> [Page text]:
══════════════════════════════

Basin and Range
Where the loneliness may not be a bug, but a feature.
I recently flew to Reno in a window seat. The scenery was incredible, and despite being surrounded by coworkers heading to the same work retreat, a haze of saudade encircled me as I recalled many past roadtrips across the Basin and Range state.
In the 1950s, Life Magazine dubbed Highway 50 across Nevada as the “Loneliest Highway in America.” In the subreddit “r/roadtrip,” a user queries: “Is hwy 50 in Nevada really as lonely as they say?” Yes. And Highway 6 to the south is also lonely as hell.
When my dad died, I was midway through a summer legal internship in Sacramento. A month or so later, I flew to California to retrieve my car and stuff and drive back to Colorado. I stopped in Lee Vining for gas and fish tacos at the famed Mobil gas station and left my wallet on top of the pump. I made it about 150 miles east on Highway 6 before I realized the mistake. In tears, I flipped the Toyota Corolla station wagon around. I was in the tight grips of early grief and listened to Neil Young’s Live at Massey Hall 1971 on loop as I retraced my steps, arriving back in California at dusk with the fuel gauge deep in the red.
We have a friend, Derek, who loves a roadtrip as a full experience and not just as the requisite passage between places. He had some epic 40 miles east of Tonopah, on the western side of Highway 6, where his trusty 2003 Honda Civic either broke down or ran out of gas. The details are blurry now. But he was wearing a prized t-shirt he’d gotten when he lived in Mexico for a few months that said “Hecho en Michoacán.” Derek’s savior from vehicular disaster keyed in on the shirt and offered to help. With Derek, uttering the word “Tonopah” is a one-word sentence that conveys so much.
It is fitting that Tonopah pops up in the chorus of Americana band Little Feat’s song “Willin,” which is about a truck driver just trying to survive on his long-haul routes. “And I’ve been from Tucson to Tucumcari, Tehachapi to Tonopah. I’ve driven every kind of rig that’s ever been made.”
When my husband was in grad school in Santa Barbara, we did a lot driving back and forth, and on one trip, we opted to banish our phones to the glovebox and rely on paper maps and whatever random country station was on the dial. I had inherited my dad’s diesel Jetta sedan and the resident collection of battered road maps. We had the 2008-09 Nevada Department of Transportation map with us and were trying to suss out where to camp as we approached Ely. Studying the rectangular outlines of National Forest land, I spotted a black dot drawn in ballpoint pen, likely marked by my dad to remind himself about worthy stops on his frequent traverses across Nevada to backcountry ski in the eastern Sierra. “I bet that’s a campsite,” I said, and we exited and pitched our tent on a perfect flat spot under some pinyon trees.
In the early pandemic days, back when we still wondered if it was safe to stay in hotels, we drove to the Bay Area on Highway 50 with our then three-month-old baby. We would stop every few hours for me to breastfeed the baby in the passenger seat while Alex walked our pup on another random but guttingly scenic BLM road.
Other than a night in Great Basin National Park, a few in Reno, and a handful camping, I’ve never really lingered in Nevada. My time in the state is always cloaked in liminality. On those empty roads, with no choice but to descend into the emotional rawness that accompanies such stark beauty, the loneliness is the point.





Thank you for this beautiful post and for teaching me the word “saudade” (it will be in regular rotation). I loved the epic photograph of Flick and your juxtaposition of Life Magazine vs the r/roadtrip subreddit in paragraph 2, which actually has me feeling some saudade for the decline of legacy media and longform journalism. Thanks for keeping that spirit alive here.
I’m pressing play on “Bad Fog of Loneliness” right now, imagining I am cruising past mile marker 133 on Hwy 6 at sundown with a quarter tank left in my dad’s Carrolla, poring over one of his many crumpled road maps that I too recently inherited.

══════════════════════════════

> [Data records]:
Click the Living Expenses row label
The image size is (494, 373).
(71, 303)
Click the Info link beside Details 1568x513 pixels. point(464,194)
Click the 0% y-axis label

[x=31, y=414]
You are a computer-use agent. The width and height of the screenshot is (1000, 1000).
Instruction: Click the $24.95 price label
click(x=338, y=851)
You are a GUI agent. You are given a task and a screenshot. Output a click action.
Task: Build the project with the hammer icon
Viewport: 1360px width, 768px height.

══════════════════════════════

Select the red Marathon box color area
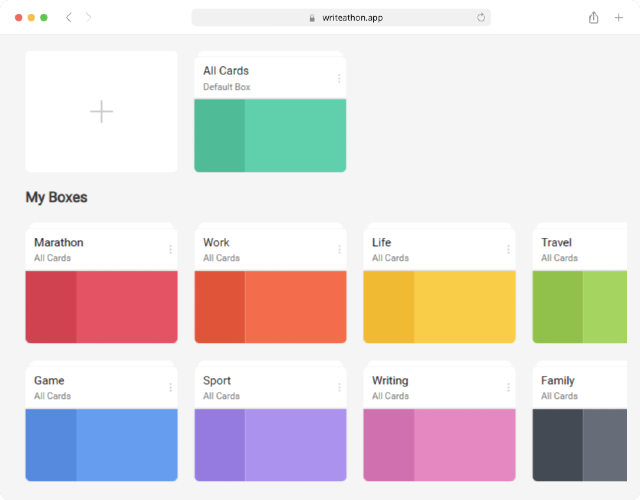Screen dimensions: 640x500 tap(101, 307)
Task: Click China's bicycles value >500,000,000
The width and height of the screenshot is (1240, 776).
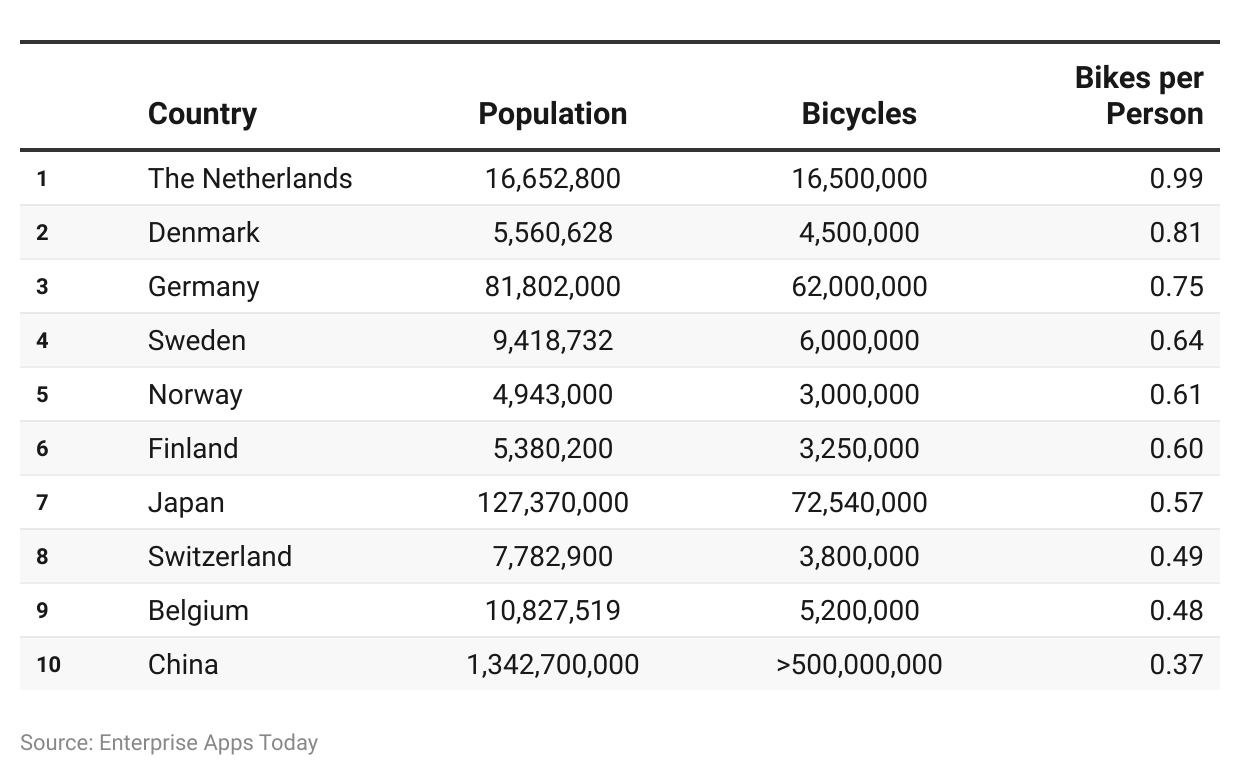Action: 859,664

══════════════════════════════

> [Apply what you read]:
1. In the Basin and Range essay, what album did the author play on loop while driving back toward California for the forgotten wallet?
2. Could you retype the Basin and Range essay between "When my dad" and "in the red.", inclusive?

> [Expected outputs]:
1. Neil Young’s Live at Massey Hall 1971

2.
When my dad died, I was midway through a summer legal internship in Sacramento. A month or so later, I flew to California to retrieve my car and stuff and drive back to Colorado. I stopped in Lee Vining for gas and fish tacos at the famed Mobil gas station and left my wallet on top of the pump. I made it about 150 miles east on Highway 6 before I realized the mistake. In tears, I flipped the Toyota Corolla station wagon around. I was in the tight grips of early grief and listened to Neil Young’s Live at Massey Hall 1971 on loop as I retraced my steps, arriving back in California at dusk with the fuel gauge deep in the red.